→ Your assignment:
Go through the records below and copy out every line that contains the word "with".

[Saved data entries]
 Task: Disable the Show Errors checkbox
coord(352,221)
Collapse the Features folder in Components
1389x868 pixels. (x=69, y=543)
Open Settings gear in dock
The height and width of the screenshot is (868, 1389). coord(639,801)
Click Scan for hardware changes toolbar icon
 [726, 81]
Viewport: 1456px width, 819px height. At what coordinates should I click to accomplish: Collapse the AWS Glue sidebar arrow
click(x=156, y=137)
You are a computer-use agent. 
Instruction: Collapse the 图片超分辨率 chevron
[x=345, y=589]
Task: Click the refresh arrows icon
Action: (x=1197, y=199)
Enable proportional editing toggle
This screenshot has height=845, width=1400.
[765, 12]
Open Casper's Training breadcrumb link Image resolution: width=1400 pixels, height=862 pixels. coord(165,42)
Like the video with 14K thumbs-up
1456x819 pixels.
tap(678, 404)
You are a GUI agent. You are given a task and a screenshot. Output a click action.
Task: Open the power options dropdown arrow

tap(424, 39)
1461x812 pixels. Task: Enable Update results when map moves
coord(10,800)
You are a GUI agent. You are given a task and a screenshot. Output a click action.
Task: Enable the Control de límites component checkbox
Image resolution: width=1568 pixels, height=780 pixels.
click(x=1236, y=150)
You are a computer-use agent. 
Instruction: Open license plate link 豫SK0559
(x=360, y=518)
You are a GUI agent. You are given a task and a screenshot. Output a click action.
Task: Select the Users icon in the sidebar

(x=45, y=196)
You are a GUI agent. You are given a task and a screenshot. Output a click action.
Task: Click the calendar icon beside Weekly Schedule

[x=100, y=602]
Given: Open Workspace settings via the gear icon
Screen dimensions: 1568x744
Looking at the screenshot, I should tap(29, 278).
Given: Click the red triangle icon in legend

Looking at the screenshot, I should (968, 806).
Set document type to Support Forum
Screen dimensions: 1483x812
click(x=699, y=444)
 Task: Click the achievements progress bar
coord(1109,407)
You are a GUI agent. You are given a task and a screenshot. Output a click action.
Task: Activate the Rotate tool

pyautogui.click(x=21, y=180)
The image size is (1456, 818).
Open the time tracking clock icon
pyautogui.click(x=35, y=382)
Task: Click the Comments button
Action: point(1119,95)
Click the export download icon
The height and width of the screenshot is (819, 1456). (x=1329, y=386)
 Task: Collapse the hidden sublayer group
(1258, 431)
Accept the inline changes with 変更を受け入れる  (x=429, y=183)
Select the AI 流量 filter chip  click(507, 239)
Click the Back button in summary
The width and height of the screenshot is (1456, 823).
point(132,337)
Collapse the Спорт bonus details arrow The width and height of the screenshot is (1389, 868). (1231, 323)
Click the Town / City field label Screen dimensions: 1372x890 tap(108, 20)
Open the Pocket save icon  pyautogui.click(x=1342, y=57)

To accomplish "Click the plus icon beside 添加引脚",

→ Response to the exercise:
Like the video with 14K thumbs-up
Accept the inline changes with 変更を受け入れる  (x=429, y=183)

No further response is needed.